→ Exercise
Please go through the records below and return every line holding the word "agent".

┌────────

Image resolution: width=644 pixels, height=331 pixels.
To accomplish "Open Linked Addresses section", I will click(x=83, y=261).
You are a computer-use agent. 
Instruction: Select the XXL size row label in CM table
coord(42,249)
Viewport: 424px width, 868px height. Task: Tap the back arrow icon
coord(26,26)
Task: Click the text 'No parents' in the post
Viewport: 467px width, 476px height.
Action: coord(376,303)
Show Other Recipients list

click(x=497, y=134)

└────────
┌────────

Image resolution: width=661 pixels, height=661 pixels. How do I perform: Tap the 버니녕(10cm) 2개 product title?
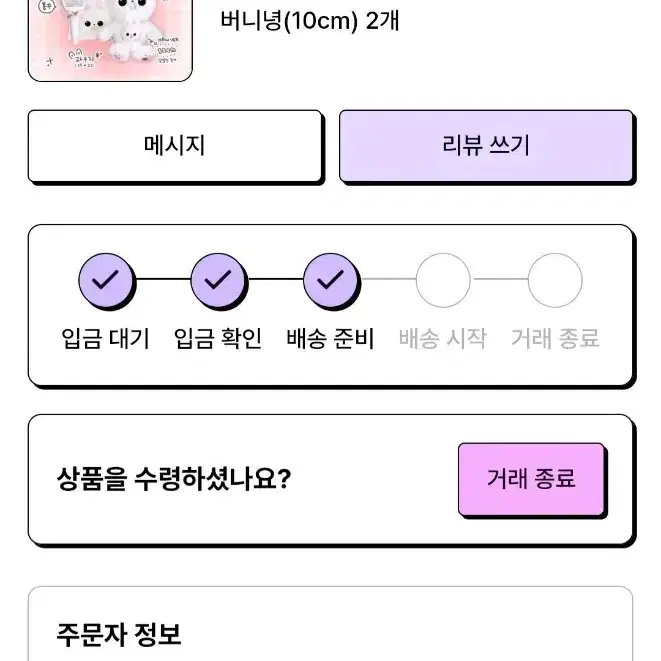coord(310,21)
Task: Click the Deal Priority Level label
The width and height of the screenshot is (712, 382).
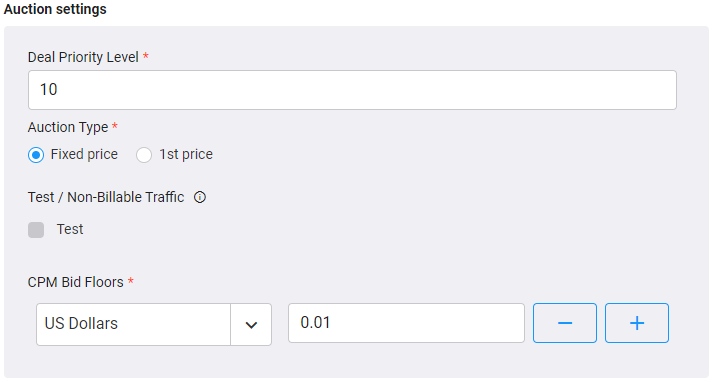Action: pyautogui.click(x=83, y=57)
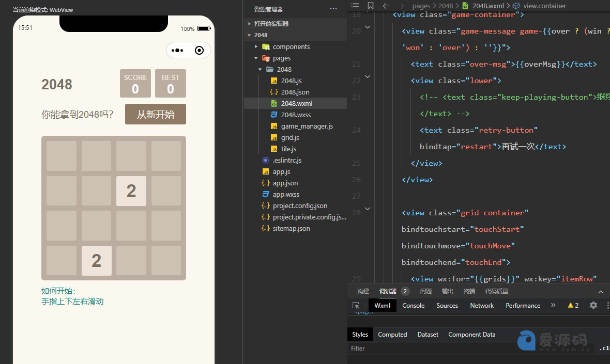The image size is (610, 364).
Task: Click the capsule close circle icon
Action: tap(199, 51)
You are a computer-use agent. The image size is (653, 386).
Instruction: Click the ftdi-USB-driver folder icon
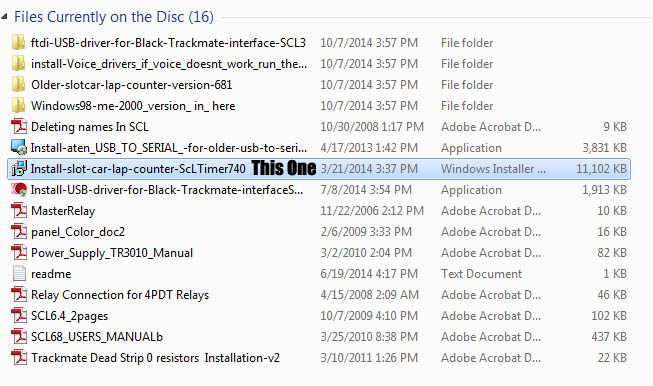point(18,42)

└────────

→ Worked solution
You are a computer-use agent. 
You are a computer-use agent. The image size is (653, 386).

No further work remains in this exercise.